Elle semblait triste en evoquant ces souvenirs et je m'imaginais qu'elle avait perdu nombre de ses amis au cours de cette période.

Chapitre XVII

Il régnait une certaine effervescence dans le village à notre arrivée, et de nombreux gardes armés patrouillaient en tous sens.
-"Les voila ! Les voila !" hurla l'aubergiste à sa fenêtre en nous voyant arriver. Il ferma ensuite ses volets et la porte de son etablissement, et tous les habitants qui étaient dans la rue se mirent en fuite.
En moins de temps qu'il n'en faut pour le dire un régiment de gardes s'empara de nous et nous jeta sans autre forme de procès dans le cachot humide de la prison de la ville, qui était en fait une cave creusée sous le batîment de la milice.
Michel gisait là, assez mal en point, couché sur le dos sur une paillasse de fortune. Il portait la trace d'un coup de poing au visage et je devinais à son haleine qu'il avait vidé la réserve de vin de l'auberge.

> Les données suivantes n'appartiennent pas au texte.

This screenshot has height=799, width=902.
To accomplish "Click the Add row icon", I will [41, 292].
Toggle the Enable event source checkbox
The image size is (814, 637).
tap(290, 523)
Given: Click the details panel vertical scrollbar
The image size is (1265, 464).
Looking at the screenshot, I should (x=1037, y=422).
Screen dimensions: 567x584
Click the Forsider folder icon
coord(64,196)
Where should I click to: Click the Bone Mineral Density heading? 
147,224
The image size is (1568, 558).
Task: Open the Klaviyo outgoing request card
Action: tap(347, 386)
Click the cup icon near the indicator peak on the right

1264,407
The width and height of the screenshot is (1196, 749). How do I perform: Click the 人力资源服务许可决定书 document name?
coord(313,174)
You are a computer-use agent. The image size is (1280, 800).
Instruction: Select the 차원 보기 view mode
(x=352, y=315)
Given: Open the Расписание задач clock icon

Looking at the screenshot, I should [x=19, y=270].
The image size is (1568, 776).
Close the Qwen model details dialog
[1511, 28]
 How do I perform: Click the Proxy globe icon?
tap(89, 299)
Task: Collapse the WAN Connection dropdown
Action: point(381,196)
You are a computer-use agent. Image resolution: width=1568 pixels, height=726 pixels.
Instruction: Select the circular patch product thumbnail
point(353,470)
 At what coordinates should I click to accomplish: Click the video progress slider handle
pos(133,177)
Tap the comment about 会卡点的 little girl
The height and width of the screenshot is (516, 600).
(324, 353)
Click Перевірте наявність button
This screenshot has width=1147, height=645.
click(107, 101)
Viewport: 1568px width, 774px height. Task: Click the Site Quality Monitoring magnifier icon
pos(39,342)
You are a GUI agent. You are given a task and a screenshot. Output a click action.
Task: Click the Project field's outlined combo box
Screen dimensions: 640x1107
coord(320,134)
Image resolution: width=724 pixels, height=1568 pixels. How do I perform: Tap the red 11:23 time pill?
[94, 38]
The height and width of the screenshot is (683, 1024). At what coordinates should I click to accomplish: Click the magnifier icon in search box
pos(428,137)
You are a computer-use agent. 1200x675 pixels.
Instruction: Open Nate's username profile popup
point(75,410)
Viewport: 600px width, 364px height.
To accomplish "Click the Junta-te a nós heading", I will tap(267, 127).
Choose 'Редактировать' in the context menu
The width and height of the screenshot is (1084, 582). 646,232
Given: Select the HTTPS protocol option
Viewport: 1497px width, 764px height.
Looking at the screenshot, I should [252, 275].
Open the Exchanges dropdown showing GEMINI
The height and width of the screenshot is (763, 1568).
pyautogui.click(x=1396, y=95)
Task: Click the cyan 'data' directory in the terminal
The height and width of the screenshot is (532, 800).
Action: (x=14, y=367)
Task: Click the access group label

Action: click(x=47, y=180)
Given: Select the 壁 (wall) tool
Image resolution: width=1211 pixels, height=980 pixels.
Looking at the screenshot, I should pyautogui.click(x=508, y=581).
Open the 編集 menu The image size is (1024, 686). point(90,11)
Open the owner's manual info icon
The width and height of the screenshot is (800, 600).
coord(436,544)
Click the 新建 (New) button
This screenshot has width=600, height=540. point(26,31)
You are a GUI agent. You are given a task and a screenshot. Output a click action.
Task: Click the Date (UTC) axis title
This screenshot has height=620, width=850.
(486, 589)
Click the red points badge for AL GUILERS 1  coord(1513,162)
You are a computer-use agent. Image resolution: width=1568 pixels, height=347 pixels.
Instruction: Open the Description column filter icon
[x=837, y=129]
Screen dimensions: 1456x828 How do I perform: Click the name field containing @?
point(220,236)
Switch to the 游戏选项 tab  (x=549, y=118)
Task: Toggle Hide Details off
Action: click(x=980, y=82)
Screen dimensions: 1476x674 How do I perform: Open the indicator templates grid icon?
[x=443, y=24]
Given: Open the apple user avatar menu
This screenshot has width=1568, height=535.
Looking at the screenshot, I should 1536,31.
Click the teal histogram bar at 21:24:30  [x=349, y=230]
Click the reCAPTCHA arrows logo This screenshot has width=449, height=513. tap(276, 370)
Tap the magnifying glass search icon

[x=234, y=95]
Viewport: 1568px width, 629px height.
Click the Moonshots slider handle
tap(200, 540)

Il était dans un état semi comateux et au bout d'un quart d'heure j'avais réussi à tirer de lui suffisament d'informations pour reconstituer ce qui s'était passé en notre absence. J'expliquais donc à Anya qu'il avait trop bu, et était parti dans des divagations au bar. Les gardes l'ont conduit ici pour le calmer puis ont fouillé ses affaires et trouvé ses notes à notre sujet.
-"Je me demande encore pourquoi j'ai accepté que cette loque nous accompagne."
-"Ce n'est pas de sa faute.. il était malade.."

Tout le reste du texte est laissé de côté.